> **Excerpt to read**
--------------------
I recently finished reading Natasha Lester’s ‘What is Left Over, After’ (Fremantle Press, 2010).
The story opens in Sydney, with 36-week pregnant Gaelle, a fashion photographer, about to have an emergency caesarian. It then skips ahead to a few months after the birth, and the reader sees Gaelle seeking out sexual partners, ruining her own dinner party, then unexpectedly pregnant again and seeking an abortion. Her husband Jason, a cardiothoracic surgeon, is immersed in his work and unsuspecting of Gaelle’s activities. He knows something is wrong but not how to help.
Gaelle ultimately flees her own thirtieth birthday party and boards a plane to Western Australia, where she escapes to a seaside resort at Busselton. She befriends an eleven-year-old girl, Selena, and begins to tell Selena the story of her childhood. The reader learns of Gaelle’s flighty and unstable mother, who took her daughter from the safety of her grandparents’ farm in France, to London, where she left Gaelle alone at night while she went ‘dancing’, and alone again during the day while she recovered.
‘When we arrived at the flats my mother was sitting on the landing in one of the chairs; it looked as though she had been poured into it, as though she was liquescent. I tiptoed over and kissed her cheek. She didn’t move. I didn’t expect her to. Her vision remained loose, as if looking into time.’ (p. 106)
The reader also sees the young photographer emerging:
‘Then I took my mother’s picture. I don’t know if it was because her eyes were closed and I could not see inside her but even as I took it I knew I wanted something more substantial. I wanted to lift her lids and see what lay at the bottom of her eyes.’ (p. 158)
--------------------
> **Dataset**

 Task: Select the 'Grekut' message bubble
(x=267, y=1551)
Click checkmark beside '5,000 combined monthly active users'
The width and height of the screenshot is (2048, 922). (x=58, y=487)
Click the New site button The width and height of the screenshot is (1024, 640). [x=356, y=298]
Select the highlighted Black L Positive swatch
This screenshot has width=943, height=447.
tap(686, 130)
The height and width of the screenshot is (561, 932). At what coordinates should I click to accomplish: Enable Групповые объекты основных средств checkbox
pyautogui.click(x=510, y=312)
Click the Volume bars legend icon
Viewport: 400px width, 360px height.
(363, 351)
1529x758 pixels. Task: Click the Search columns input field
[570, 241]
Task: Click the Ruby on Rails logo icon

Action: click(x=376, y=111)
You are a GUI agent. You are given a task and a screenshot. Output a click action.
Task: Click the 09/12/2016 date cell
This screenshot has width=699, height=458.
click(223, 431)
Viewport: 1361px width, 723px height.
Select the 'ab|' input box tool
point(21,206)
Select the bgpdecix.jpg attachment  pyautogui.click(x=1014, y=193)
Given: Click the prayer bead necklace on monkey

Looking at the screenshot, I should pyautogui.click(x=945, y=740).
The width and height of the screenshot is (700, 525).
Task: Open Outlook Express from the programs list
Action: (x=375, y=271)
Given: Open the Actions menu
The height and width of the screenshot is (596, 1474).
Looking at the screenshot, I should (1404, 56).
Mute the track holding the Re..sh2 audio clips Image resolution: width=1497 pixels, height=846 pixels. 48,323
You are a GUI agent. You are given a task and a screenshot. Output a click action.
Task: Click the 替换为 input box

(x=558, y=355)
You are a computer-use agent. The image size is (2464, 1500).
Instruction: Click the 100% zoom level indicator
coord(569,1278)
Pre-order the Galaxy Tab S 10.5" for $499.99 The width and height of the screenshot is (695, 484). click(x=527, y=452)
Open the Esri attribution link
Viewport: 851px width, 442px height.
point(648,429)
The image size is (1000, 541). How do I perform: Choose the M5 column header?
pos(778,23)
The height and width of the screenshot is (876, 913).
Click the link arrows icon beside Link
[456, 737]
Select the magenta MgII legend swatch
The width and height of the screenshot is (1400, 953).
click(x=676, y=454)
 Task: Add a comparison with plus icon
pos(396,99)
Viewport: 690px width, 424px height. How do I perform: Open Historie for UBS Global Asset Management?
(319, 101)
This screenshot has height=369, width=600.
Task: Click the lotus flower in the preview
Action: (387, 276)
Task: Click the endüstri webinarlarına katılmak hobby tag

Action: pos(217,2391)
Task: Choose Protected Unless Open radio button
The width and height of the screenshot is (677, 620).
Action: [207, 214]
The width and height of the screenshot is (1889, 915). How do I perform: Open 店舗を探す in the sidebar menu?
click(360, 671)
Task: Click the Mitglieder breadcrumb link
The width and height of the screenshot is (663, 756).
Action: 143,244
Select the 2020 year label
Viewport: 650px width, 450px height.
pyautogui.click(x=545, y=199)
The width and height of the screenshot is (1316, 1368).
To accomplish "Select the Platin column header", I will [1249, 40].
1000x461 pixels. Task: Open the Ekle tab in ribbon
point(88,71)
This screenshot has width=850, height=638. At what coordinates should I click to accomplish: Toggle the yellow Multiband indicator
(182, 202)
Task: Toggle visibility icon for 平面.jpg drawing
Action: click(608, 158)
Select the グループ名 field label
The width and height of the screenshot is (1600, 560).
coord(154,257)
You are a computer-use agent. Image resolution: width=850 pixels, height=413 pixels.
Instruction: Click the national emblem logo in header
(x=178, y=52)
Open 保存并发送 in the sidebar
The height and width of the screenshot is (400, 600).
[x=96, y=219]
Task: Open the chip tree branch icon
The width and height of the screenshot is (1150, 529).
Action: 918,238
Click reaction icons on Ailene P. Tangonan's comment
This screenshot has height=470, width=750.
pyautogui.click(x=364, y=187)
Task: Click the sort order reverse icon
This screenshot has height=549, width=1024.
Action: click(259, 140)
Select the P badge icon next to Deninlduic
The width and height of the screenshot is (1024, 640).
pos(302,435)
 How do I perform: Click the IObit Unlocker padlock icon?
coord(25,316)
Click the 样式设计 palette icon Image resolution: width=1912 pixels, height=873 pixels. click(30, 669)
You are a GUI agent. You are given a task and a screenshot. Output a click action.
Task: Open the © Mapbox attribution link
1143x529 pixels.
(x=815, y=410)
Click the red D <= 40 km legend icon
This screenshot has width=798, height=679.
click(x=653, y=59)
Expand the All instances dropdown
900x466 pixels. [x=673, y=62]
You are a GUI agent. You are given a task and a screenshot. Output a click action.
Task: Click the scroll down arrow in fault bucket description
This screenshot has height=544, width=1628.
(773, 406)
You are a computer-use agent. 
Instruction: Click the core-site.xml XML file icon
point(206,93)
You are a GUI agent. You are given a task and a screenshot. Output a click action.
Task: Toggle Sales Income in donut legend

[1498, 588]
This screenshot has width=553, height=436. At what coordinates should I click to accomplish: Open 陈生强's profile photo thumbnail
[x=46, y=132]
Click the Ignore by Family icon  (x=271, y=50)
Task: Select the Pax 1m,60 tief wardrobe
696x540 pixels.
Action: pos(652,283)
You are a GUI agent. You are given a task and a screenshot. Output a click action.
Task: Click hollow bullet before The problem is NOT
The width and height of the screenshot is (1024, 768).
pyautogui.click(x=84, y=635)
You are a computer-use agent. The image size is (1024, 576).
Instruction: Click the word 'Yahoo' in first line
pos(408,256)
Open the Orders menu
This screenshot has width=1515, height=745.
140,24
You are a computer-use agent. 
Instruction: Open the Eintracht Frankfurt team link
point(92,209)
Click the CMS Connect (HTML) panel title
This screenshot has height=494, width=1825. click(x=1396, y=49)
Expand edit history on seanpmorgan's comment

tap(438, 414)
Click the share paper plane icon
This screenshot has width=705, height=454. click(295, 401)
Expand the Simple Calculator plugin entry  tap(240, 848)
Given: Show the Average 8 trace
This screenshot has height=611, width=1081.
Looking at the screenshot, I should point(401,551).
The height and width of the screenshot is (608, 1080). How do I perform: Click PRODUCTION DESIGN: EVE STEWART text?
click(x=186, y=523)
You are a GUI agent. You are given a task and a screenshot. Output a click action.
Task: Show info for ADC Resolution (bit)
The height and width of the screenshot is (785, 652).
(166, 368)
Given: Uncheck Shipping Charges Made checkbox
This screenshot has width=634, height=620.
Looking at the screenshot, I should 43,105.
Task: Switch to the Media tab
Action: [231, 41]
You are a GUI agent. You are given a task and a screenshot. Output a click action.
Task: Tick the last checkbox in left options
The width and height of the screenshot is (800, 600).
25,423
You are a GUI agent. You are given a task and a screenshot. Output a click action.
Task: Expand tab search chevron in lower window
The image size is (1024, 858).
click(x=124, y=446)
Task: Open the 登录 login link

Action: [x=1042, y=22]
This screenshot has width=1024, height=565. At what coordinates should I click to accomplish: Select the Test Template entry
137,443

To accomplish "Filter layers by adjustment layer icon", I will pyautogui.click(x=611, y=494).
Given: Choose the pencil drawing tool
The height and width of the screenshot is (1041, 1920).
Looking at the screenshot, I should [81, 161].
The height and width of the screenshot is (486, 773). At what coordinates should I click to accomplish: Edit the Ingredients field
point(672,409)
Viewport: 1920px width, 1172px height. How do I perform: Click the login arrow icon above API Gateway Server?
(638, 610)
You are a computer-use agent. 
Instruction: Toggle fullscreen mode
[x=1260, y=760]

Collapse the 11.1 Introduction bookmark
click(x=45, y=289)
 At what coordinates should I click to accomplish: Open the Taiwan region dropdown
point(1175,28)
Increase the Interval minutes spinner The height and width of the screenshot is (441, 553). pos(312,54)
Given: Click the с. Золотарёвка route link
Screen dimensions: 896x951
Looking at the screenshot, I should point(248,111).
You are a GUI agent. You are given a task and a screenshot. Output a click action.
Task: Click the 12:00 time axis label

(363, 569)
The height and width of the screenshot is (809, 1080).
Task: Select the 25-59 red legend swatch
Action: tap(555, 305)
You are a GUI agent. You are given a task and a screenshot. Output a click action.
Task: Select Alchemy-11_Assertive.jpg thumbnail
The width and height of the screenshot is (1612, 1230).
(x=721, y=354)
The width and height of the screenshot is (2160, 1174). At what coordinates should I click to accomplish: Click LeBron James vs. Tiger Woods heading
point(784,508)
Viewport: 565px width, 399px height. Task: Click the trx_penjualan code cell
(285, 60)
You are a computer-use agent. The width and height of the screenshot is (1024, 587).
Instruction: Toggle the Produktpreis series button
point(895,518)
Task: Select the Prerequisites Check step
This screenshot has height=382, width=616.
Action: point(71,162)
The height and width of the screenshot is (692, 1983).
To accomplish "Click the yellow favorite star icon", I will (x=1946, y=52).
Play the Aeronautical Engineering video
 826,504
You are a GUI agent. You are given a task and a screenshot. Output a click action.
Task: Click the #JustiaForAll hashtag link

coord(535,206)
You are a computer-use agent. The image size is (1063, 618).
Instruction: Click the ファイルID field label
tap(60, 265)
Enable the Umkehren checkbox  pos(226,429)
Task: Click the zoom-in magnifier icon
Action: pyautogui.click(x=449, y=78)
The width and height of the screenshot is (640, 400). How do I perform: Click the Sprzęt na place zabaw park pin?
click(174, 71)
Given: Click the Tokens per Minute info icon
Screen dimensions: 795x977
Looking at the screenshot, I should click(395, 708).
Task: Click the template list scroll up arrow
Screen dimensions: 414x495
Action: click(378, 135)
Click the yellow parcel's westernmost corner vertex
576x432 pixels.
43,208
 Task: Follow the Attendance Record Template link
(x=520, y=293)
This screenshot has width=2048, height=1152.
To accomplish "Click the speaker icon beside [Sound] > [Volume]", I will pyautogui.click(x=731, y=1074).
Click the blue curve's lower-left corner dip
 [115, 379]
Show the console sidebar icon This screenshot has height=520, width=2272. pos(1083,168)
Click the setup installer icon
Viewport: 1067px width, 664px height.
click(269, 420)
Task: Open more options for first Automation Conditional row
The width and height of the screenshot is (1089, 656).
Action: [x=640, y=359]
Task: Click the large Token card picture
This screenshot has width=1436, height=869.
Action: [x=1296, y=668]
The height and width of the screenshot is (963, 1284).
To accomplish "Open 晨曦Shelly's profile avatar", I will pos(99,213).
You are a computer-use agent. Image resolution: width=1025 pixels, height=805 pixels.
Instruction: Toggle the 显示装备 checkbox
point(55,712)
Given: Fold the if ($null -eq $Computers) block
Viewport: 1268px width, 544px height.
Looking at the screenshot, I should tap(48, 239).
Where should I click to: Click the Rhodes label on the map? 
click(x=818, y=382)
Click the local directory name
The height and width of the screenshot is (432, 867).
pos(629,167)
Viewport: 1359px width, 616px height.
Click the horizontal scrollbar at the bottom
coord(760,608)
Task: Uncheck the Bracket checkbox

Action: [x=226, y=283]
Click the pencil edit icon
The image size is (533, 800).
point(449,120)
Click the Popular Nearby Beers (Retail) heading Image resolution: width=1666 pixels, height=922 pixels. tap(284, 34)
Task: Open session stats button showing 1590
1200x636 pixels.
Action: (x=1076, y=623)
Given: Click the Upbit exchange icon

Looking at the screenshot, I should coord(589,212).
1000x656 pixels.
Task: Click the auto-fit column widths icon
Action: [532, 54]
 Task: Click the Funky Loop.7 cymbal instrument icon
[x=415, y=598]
--------------------
Please explain, from the review, why Gaelle's mother left her alone in London both at night and during the day, in one to three sentences. The entries have nothing to do with the review.

> **Answer space**
At night, her mother left her alone while she went "dancing." During the day, Gaelle was alone again while her mother recovered.